---------- Data section

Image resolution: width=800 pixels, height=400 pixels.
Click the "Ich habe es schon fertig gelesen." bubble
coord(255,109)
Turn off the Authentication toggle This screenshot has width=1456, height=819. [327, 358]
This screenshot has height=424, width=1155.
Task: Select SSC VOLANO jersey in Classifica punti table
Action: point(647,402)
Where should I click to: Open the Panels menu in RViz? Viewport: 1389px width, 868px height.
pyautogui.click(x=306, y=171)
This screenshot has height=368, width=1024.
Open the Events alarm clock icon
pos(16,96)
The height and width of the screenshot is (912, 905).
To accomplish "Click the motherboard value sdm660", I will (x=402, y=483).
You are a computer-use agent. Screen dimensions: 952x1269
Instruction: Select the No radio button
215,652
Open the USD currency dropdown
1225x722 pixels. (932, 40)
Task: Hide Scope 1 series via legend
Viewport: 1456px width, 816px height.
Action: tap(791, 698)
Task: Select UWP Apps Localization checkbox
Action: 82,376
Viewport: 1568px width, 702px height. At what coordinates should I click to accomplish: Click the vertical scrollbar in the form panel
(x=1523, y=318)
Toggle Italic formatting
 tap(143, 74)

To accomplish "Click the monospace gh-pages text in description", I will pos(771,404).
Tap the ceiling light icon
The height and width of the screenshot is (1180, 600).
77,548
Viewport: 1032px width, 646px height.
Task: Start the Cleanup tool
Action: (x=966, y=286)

--------------------

* Directions for this task: Put the data into a Markdown table with the columns Row and Line. Begin at the line that contains "Open the USD currency dropdown", continue through the last line of the data, and leave out blank lines.

* Answer to this problem:
| Row | Line |
|---|---|
| 1 | Open the USD currency dropdown |
| 2 | 1225x722 pixels. (932, 40) |
| 3 | Task: Hide Scope 1 series via legend |
| 4 | Viewport: 1456px width, 816px height. |
| 5 | Action: tap(791, 698) |
| 6 | Task: Select UWP Apps Localization checkbox |
| 7 | Action: 82,376 |
| 8 | Viewport: 1568px width, 702px height. At what coordinates should I click to accomplish: Click the vertical scrollbar in the form panel |
| 9 | (x=1523, y=318) |
| 10 | Toggle Italic formatting |
| 11 |  tap(143, 74) |
| 12 | To accomplish "Click the monospace gh-pages text in description", I will pos(771,404). |
| 13 | Tap the ceiling light icon |
| 14 | The height and width of the screenshot is (1180, 600). |
| 15 | 77,548 |
| 16 | Viewport: 1032px width, 646px height. |
| 17 | Task: Start the Cleanup tool |
| 18 | Action: (x=966, y=286) |